BY ANTHONY M. DESTEFANO. STAFF WRITER

Copyright 2005 Newsday, Inc. 

After turning down a bid by the "Mafia Cops" to get their indictment dismissed, a Brooklyn federal judge set Feb. 21 as the date for trial.

Judge Jack B. Weinstein didn't buy arguments that the racketeering indictment against Louis Eppolito and Stephen Caracappa was defective and said both the men and the city deserve to have their day in court.

Eppolito, 56, and Caracappa, 63, were arrested in March on charges they worked as hit men for the Luchese crime family and had roles in a total of 10 gangland murders.

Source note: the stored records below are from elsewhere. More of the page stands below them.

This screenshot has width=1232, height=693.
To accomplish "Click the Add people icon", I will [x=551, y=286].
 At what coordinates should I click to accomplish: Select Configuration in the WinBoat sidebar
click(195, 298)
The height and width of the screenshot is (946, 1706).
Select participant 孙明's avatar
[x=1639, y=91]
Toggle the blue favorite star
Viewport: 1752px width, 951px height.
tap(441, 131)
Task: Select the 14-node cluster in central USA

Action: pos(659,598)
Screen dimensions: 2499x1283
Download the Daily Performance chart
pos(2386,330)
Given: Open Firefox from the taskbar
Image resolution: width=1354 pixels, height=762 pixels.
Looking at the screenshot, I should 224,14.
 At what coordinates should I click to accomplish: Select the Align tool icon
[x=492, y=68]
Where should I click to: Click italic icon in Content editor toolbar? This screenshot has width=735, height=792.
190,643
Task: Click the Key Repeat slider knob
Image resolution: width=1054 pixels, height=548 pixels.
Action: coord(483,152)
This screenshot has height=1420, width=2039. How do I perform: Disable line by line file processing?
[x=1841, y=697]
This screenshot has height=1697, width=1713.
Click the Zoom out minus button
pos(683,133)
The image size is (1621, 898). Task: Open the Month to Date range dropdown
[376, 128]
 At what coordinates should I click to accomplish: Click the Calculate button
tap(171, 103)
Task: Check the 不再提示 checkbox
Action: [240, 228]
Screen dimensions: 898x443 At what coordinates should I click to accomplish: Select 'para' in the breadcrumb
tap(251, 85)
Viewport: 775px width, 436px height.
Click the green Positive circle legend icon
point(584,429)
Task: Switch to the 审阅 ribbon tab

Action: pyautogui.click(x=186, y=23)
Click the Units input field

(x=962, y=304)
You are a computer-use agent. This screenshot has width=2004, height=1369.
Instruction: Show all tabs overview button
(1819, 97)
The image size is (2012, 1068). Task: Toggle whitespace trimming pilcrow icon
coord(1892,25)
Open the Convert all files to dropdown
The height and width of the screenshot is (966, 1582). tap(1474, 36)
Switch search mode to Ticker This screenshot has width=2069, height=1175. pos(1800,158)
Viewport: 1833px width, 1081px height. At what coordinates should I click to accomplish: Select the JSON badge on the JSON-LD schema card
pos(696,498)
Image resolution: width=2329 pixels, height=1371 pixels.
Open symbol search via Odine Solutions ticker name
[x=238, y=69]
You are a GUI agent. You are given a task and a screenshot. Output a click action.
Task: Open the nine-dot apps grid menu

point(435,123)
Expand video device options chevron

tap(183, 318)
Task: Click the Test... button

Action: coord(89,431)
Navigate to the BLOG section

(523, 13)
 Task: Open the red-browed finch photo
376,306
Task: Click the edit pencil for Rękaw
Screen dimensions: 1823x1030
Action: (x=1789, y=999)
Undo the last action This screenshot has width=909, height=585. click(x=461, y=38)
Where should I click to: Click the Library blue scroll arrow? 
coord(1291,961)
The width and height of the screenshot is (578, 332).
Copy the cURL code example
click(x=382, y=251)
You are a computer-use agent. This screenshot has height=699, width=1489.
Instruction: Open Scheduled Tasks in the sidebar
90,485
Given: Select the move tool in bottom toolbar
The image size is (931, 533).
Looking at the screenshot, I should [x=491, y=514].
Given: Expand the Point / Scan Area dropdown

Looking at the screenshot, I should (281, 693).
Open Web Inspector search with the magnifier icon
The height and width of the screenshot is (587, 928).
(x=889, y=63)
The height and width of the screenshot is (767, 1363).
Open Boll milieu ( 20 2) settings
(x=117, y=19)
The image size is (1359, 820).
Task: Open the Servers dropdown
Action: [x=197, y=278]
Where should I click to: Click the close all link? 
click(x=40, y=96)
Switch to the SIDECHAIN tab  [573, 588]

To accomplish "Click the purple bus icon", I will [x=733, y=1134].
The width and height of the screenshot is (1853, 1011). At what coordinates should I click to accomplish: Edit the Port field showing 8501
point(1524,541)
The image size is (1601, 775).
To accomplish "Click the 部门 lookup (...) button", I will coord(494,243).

After listening to more than an hour of arguments by defense attorneys and prosecutors, Weinstein ruled that the indictment was valid on its face and that at this stage of the case, it had to go to trial.

"That means the defendants must put the government to its proof to protect [themselves] against grave insinuations," said Weinstein as he ruled from the bench.

Weinstein also said the public is owed the opportunity to hear evidence about serious breaches of duty by police officers.

"This case has to be tried and it will be tried," said Weinstein.

Attorneys Bruce Cutler, who is representing Eppolito, and Edward Hayes, who is defending Caracappa, said later that they were not surprised by the ruling. Cutler said the case was one of a kind and that a dismissal motion had to be made.

"I am ready for trial," Eppolito told Newsday. Both he and Caracappa are free on $5 million bail each, but are under house arrest.

The defense contended that the indictment had a statute of limitations problem because some of the crime alleged in the racketeering conspiracy charges took place more than five years before the March 2005 indictment.

Generally, federal law requires the last acts in a racketeering conspiracy to have occurred within five years of the indictment. Prosecutors did charge Eppolito and Caracappa with involvement in a drug conspiracy charge stemming from 2004. But the defense argued yesterday that those crimes had no relationship to the New York racketeering conspiracy.

Weinstein didn't rule on the merits of the statute of limitations issue, which he has said a number of times appears to create a problem. Instead, after assistant U.S. attorney Mitra Hormozi argued that indictments validly brought by a grand jury can't be dismissed before trial, Weinstein ruled that the case could go forward.

The statute of limitations issue may come up again at trial after the conclusion of the government's evidence.

Eppolito and Caracappa face up to 20 years in prison if convicted of the racketeering charges.